Brendlorenzen

Neue Wohnanlage in Brendlorenzen nimmt Formen an

Wohnanlage statt griechischem Restaurant auf dem ehemaligen Karmeliterhof. Der Neubau in Brendlorenzen geht zügig voran. Bis der Fußgängerweg fertig ist, dauert es noch.
Wo früher der Karmeliterhof stand, nimmt die neue Wohnanlage in Brendlorenzen immer mehr Formen an. Die Arbeiten für den öffentlichen Weg ziehen sich aber noch länger hin.  Foto: Christian Hüther

Aus alt mach neu in nicht einmal einem Jahr. Das trifft auf die Baustelle auf dem ehemaligen Karmeliterhof in der Hauptstraße von Brendlorenzen zu. Nach dem Abriss des alten Gebäudes Anfang des Jahres, in dem früher gekegelt, gefeiert und griechisch gegessen werden konnte, nimmt die Mehrfamilienwohnanlage mit zwölf Wohnungen, die von einem hessischen Investor realisiert wird, immer mehr Formen an.

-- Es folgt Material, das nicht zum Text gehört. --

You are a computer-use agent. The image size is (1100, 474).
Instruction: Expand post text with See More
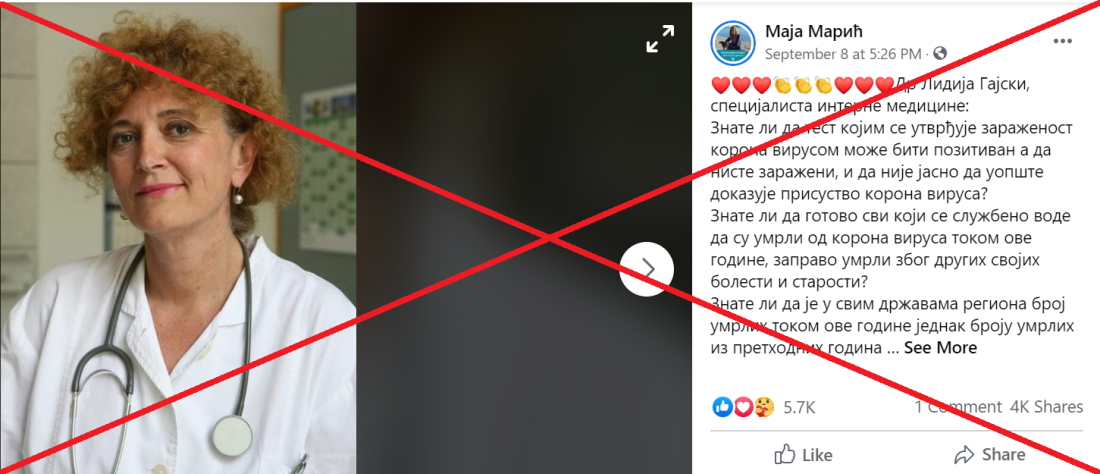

Bis der geplante und bislang besonders bei Schulkindern und Einwohnern von Brendlorenzen beliebte Fußweg vom Alten Bahnweg kommend bis zur Ampel in der Hauptstraße fertiggestellt ist, wird es aber noch etwas länger dauern. Das Ziel sei das erste Halbjahr 2020, erklärte Michael Weiß, geschäftsleitender Beamter der Stadt Bad Neustadt, auf Nachfrage dieser Redaktion. Eine Vielzahl von Fragen in Sachen neu zu verlegender Leitungen oder Sicherungen sind demnach noch zu klären. Schwierigkeiten bereitet laut Weiß unter anderem auch eine sogenannte Kommunwand auf dem Grundstück. Dabei handelt es sich um eine Wand, die von mindestens zwei Gebäuden geteilt wird.

Neuer Weg führt links am Gebäude vorbei 

Wie Bürgermeister Bruno Altrichter in der jüngsten Bürgerversammlung von Brendlorenzen bekanntgab, will die Stadt die stehengebliebene Wand, auf der noch ein "Kunstwerk" aus dem ehemaligen griechischen Restaurant prangt, in einen ordnungsgemäßen Zustand versetzen. Entgegen der bisherigen Planung, muss die Stadt dann als Ausgleich den Weg um den Neubau nicht bezahlen. Dieser führt dann weiterhin über Privatgrund und wird vom Investor gebaut. Da er zwei rechtwinklige Kurven aufweist, ist er lediglich für Fußgänger vorgesehen. Radfahrer müssen schieben, um auch nicht Gefahr zu laufen, zu schnell auf die Hauptstraße zu fahren.